(TASK DETAILS) Output the lines of the material starting with the line that contains "The height and" and going on through the line that contains "Locate an element", both included, and reproduce them without any change.

(ROWS)
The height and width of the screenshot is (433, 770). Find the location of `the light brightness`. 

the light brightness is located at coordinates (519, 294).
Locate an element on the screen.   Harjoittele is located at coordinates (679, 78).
...
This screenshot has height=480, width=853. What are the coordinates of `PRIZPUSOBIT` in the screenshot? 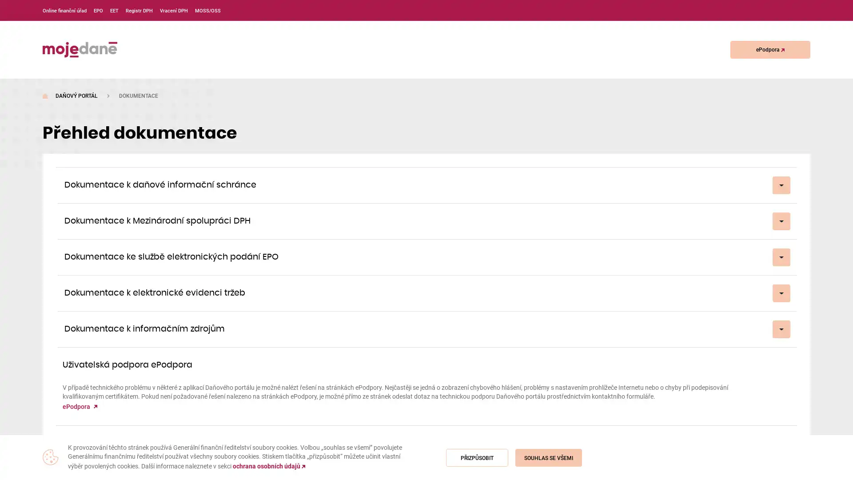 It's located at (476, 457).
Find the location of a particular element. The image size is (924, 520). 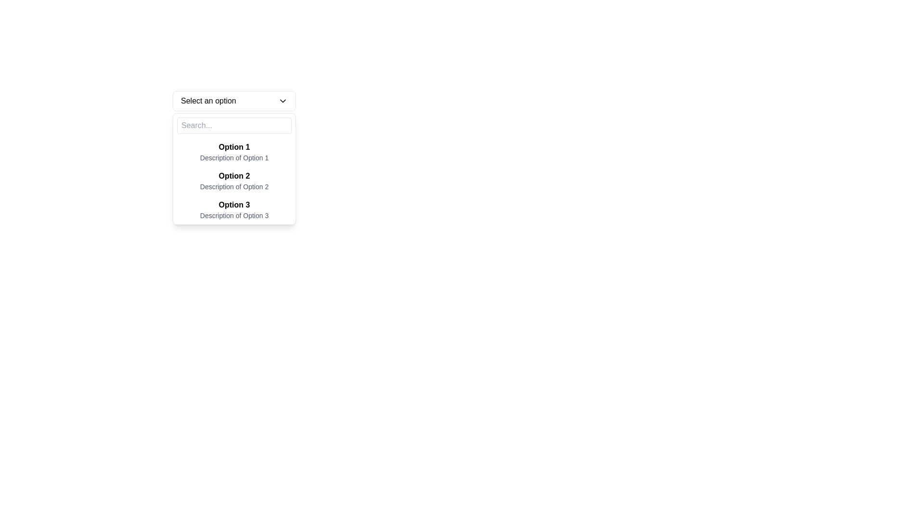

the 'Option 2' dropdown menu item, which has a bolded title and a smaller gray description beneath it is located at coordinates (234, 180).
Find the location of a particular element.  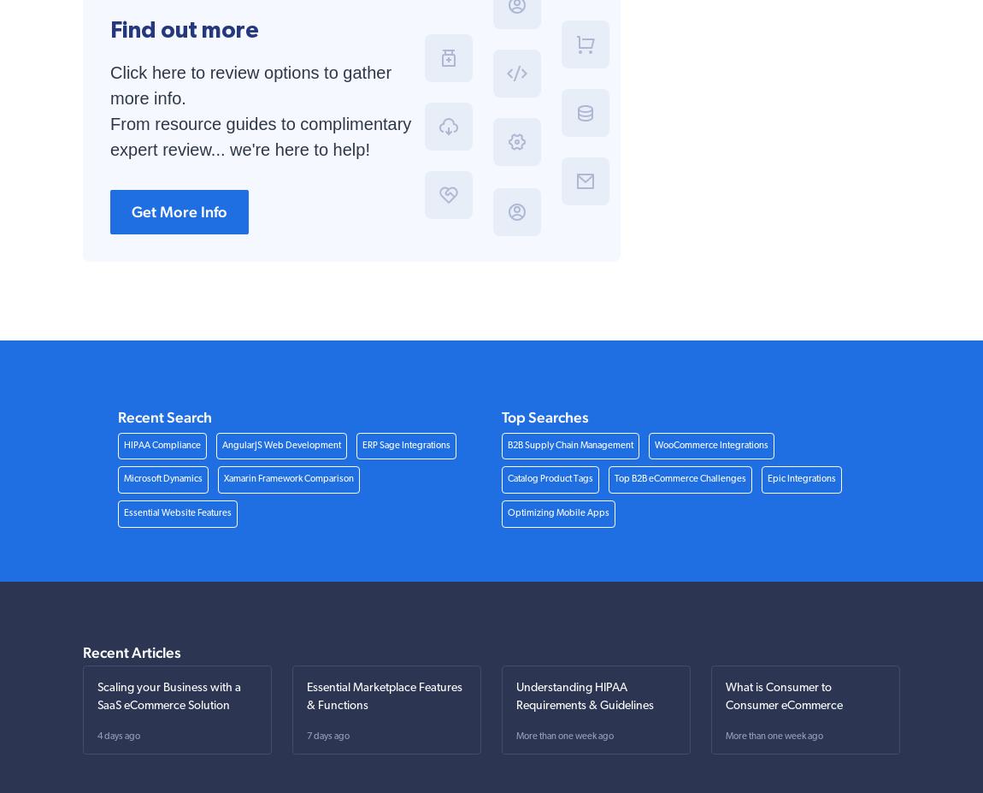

(RESPONSE TO THE TASK)
The height and width of the screenshot is (433, 770). Find the location of `the light brightness`. 

the light brightness is located at coordinates (519, 294).
Locate an element on the screen.   Harjoittele is located at coordinates (679, 78).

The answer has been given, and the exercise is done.